Animal medicine has been a tremendous influence in my life – animals have many great gifts to give – and yet I’ve continued to be bothered by how closely animal medicine is associated with Native American traditions.
The association bothers me not because I have any quarrel with Native North American traditions, but because it may prevent people who have no affinity or familiarity with those traditions from examining – and benefiting from – their own valuable experiences of animal consciousness.
Native North American Tribes did not invent the affinity of animals with human beings (such teachings are, in fact, likely present in all indigenous traditions) and yet, because their ancient cultures have held on to the belief in – and practice of – learning and healing with animals, culturally we assume that, somehow, animal medicine is a Native American Thing, an indigenous “cultural property.” We may also assume that, to do it right, we need to consult a book, a medicine man or a shaman.
This is not a difficult assumption to make.
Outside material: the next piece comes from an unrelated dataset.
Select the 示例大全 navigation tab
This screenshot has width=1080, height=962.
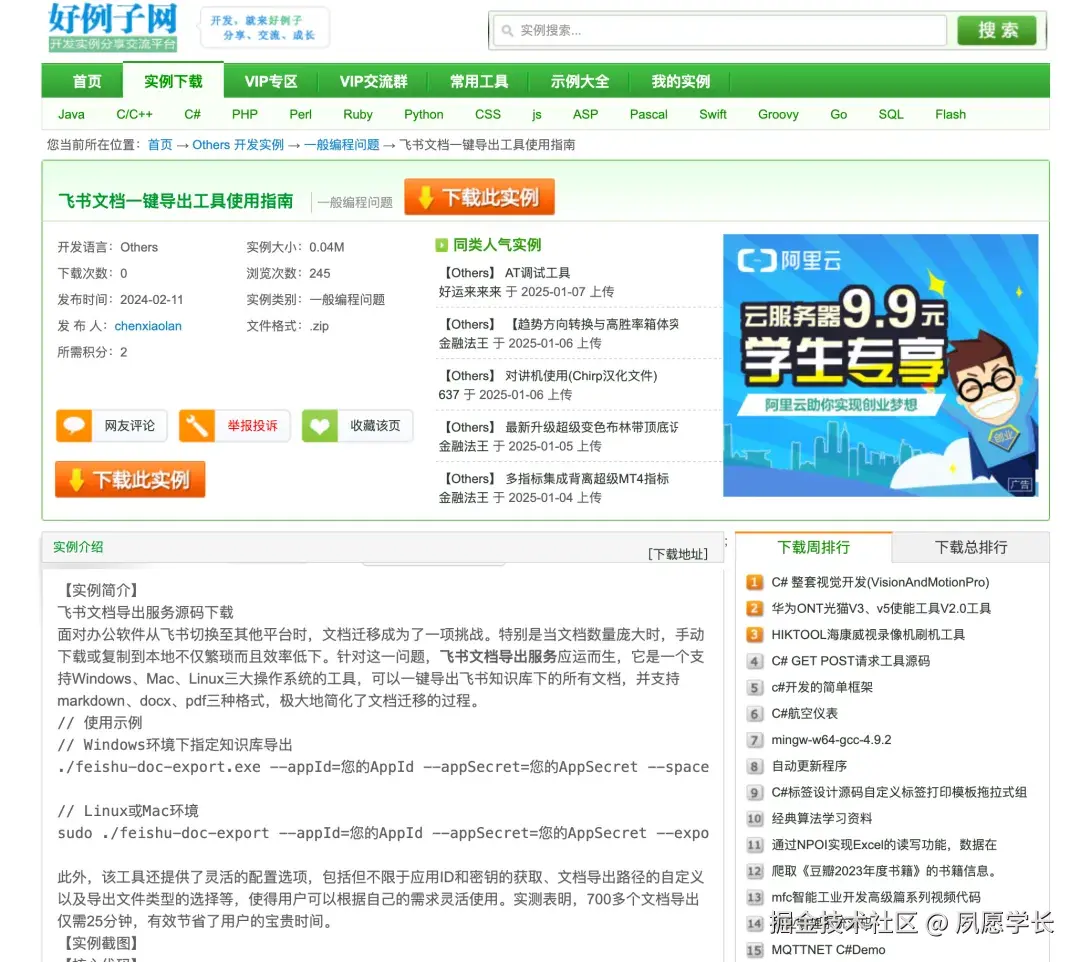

If you’ve spent your life identifying as a Jew, an Italian, or just a plain American, you normally wouldn’t say you “have a wolf totem” or are “a bear person”. People who generally say this have been introduced to certain indigenous traditions.
And yet…introduction to those traditions is not a necessity for sitting on a beach and connecting with birds. Familiarity with Lakota, Cherokee or Northwestern Tribal traditions is not necessary for being moved with awe at the vision of an eagle or the power of a salmon.
Animal consciousness is available as a teaching and healing tool for all human beings, of all ethnicities, religious backgrounds and belief systems. Wherever there are animals, there is an opportunity to rise above your own limited perceptions and approaches to life. Wherever there are animals, there is an opportunity to see from another’s pure point of view.
Books, medicine men and shamans can surely help. But, when it comes down to it, there’s nothing like the real thing – sitting face to face with another sentient being and letting it tell you its story and give you its gifts. And then giving gratitude, peace and acknowledgment in return.
In this way, we can all become a little more whole, a little more integrated and a little more conscious of what it really means to be alive on this planet.